* WHAT THE EXERCISE ASKS: Once you have read the data below, print all of it exactly.

Saved entries
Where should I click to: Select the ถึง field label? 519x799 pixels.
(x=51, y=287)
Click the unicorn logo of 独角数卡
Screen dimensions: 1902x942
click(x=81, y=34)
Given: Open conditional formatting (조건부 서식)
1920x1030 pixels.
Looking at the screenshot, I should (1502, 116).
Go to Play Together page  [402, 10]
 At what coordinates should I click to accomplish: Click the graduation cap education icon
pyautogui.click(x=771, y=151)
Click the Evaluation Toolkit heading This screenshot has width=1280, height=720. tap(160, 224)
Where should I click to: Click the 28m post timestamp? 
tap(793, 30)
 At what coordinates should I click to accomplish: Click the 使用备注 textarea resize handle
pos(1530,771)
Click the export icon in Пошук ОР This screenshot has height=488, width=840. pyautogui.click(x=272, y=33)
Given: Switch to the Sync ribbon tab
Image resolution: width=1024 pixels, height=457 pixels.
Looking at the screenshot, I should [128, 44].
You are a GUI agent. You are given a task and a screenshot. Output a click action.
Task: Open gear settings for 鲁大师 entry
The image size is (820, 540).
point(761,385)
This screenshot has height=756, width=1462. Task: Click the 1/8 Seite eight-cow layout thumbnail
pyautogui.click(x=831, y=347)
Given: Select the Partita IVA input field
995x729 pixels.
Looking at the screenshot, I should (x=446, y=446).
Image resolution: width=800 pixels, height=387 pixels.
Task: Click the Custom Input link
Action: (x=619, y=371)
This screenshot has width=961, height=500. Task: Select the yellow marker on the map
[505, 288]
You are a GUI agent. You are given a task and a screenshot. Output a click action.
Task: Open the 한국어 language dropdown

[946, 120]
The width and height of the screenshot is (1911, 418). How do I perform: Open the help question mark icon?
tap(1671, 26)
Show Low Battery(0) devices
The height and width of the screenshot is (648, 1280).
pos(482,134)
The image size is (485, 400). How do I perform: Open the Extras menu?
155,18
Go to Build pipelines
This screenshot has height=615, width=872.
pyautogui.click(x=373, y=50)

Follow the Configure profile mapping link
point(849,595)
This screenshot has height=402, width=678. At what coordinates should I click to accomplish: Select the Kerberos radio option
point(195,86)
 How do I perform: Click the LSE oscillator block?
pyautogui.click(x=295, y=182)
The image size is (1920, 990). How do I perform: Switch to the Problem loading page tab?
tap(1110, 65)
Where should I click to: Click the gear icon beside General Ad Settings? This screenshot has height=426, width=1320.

* ANSWER TO THE EXERCISE:
Where should I click to: Select the ถึง field label? 519x799 pixels.
(x=51, y=287)
Click the unicorn logo of 独角数卡
Screen dimensions: 1902x942
click(x=81, y=34)
Given: Open conditional formatting (조건부 서식)
1920x1030 pixels.
Looking at the screenshot, I should (1502, 116).
Go to Play Together page  [402, 10]
 At what coordinates should I click to accomplish: Click the graduation cap education icon
pyautogui.click(x=771, y=151)
Click the Evaluation Toolkit heading This screenshot has width=1280, height=720. tap(160, 224)
Where should I click to: Click the 28m post timestamp? 
tap(793, 30)
 At what coordinates should I click to accomplish: Click the 使用备注 textarea resize handle
pos(1530,771)
Click the export icon in Пошук ОР This screenshot has height=488, width=840. pyautogui.click(x=272, y=33)
Given: Switch to the Sync ribbon tab
Image resolution: width=1024 pixels, height=457 pixels.
Looking at the screenshot, I should [128, 44].
You are a GUI agent. You are given a task and a screenshot. Output a click action.
Task: Open gear settings for 鲁大师 entry
The image size is (820, 540).
point(761,385)
This screenshot has height=756, width=1462. Task: Click the 1/8 Seite eight-cow layout thumbnail
pyautogui.click(x=831, y=347)
Given: Select the Partita IVA input field
995x729 pixels.
Looking at the screenshot, I should (x=446, y=446).
Image resolution: width=800 pixels, height=387 pixels.
Task: Click the Custom Input link
Action: (x=619, y=371)
This screenshot has width=961, height=500. Task: Select the yellow marker on the map
[505, 288]
You are a GUI agent. You are given a task and a screenshot. Output a click action.
Task: Open the 한국어 language dropdown

[946, 120]
The width and height of the screenshot is (1911, 418). How do I perform: Open the help question mark icon?
tap(1671, 26)
Show Low Battery(0) devices
The height and width of the screenshot is (648, 1280).
pos(482,134)
The image size is (485, 400). How do I perform: Open the Extras menu?
155,18
Go to Build pipelines
This screenshot has height=615, width=872.
pyautogui.click(x=373, y=50)

Follow the Configure profile mapping link
point(849,595)
This screenshot has height=402, width=678. At what coordinates should I click to accomplish: Select the Kerberos radio option
point(195,86)
 How do I perform: Click the LSE oscillator block?
pyautogui.click(x=295, y=182)
The image size is (1920, 990). How do I perform: Switch to the Problem loading page tab?
tap(1110, 65)
Where should I click to: Click the gear icon beside General Ad Settings? This screenshot has height=426, width=1320.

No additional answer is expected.